目の前が明るくなったように感じる程でした。

 朝9時から10時半までたっぷり掛かった掃除も終わり、さて自転車でどこかに行こうかなとも思いましたが、既に時刻はお昼近く。11月も押し迫ってかなり日が短くなっていますし、帰宅時刻を考えますとあまり遠くには出掛けられそうにありません。だからと云って、またいつもの様に小仏峠じゃ、ちょっと物足りないのも事実。近くてパンチの効いたところは無いかしらん。という訳で、久々に和田峠に出動する事に致しました。実は自転車仲間のリロウィン氏から、和田峠の茶屋がリニューアル工事中だ、とのメールを頂き、その状況を見てみようと云うのも、目的地を和田にした一因でありました。

 浅川サイクリングロードを西進し水無瀬(みなせ)橋から陣馬街道に入ります。市街地を抜け、川原宿交差点を過ぎるといよいよ田舎の道。この辺りは斜度も緩やか。快調に進んでいきます。夕焼け小焼けふれあいの里で小休止し、更に先を目指します。折しも秋、真っ只中。パァっと目の前が明るくなるような、見事な紅葉です。

 夏に取り壊しを行なっていた、椚沢(くぬぎさわ)の老人ホームも一部構造物がまだ残っているものの、ほとんど綺麗に地均(ぢなら)しがなされ、芝が植えられていました。そうこうする内に、陣馬高原下(じんばこうげんした)バス停に到着。ここからが本番です。斜度はぐっとキツくなります。鬼の和田であります。

 この季節にしては路面状態も良く、完全なドライコンディションの道をトコトコと登っていきます。相変わらずキツいや。心拍160bpm代をキープしながらゆっくり省エネ走法で走ります。夏に比べると気温が低いせいか、楽に登れるような気がします。勿論、全力で登れば楽もクソも無いんですけどね。今日は久々の和田でありますし、80%程度の出力をキープします。少なくとも暑い季節のようにオーバーヒートとの戦いという感じはありません。いつもはシャカリキに登る和田ですが、こうしてゆっくり風景を見ながら登るのも悪くありません。全体として広葉樹が多く、見事に色づいた木々の葉が、しっとりと濡れている様は、本当に綺麗であります。

 
 青く再塗装された、和田峠の茶屋。
看板も新しくなっていました。

 とりあえず途中の足付きは無く、峠の茶屋に無事到着。おぉ!リロウィン氏の情報の通り、茶屋はブルーに再塗装され、真新しい看板も掲げられています。今まで出入り自由状態だった駐車場にもコンクリート製の縁石が作られ、ゲート部分以外からの進入が出来ないように変わっています。
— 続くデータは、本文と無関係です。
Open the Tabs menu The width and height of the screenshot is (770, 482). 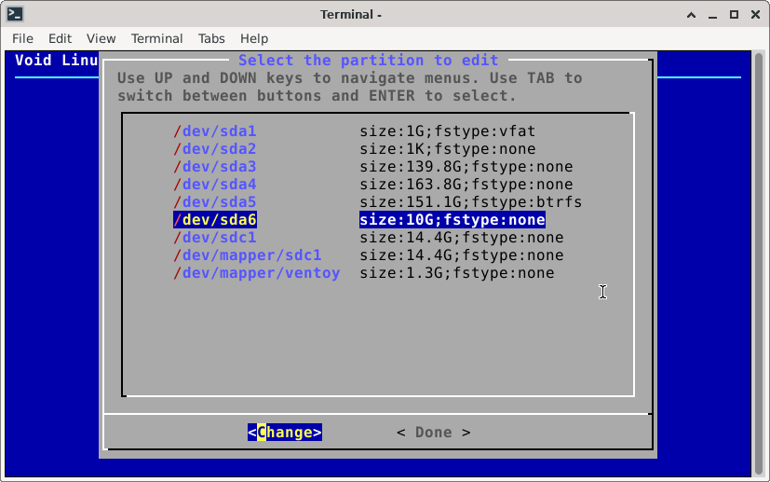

 以前、地元のハイカーの方からお聞きした情報によりますと、峠の茶屋を経営していた お(ばば)は階段から落ちて怪我をし、その療養の為、茶屋を開ける事が出来ずにいる、との事でした。本日見たところでは、なんと茶屋は営業しているではありませんか!さてはお婆が目出度く復帰したかと思いつつ、ジュースを買う為に、茶屋に近づいて行きました。

 和田峠の茶屋を利用された事のある方はよくご存じだと思いますが、茶屋のお婆はとても怖い存在であります。茶屋で何も買わないにも関わらずベンチに腰を下ろすと、「ここは無料休憩所じゃないんだよ!全く!!」とお婆に恫喝(どうかつ)されます。ところが逆に、茶屋でたくさん買い物をしたお客には滅法愛想が良くなるのです。ですからこの茶屋のシステムを知っている者にとっては、例え喉が渇いていなくても、まずは取るものも取りあえず茶屋でジュースを購入する、というのが、和田峠での休憩の基本的な流儀なのであります。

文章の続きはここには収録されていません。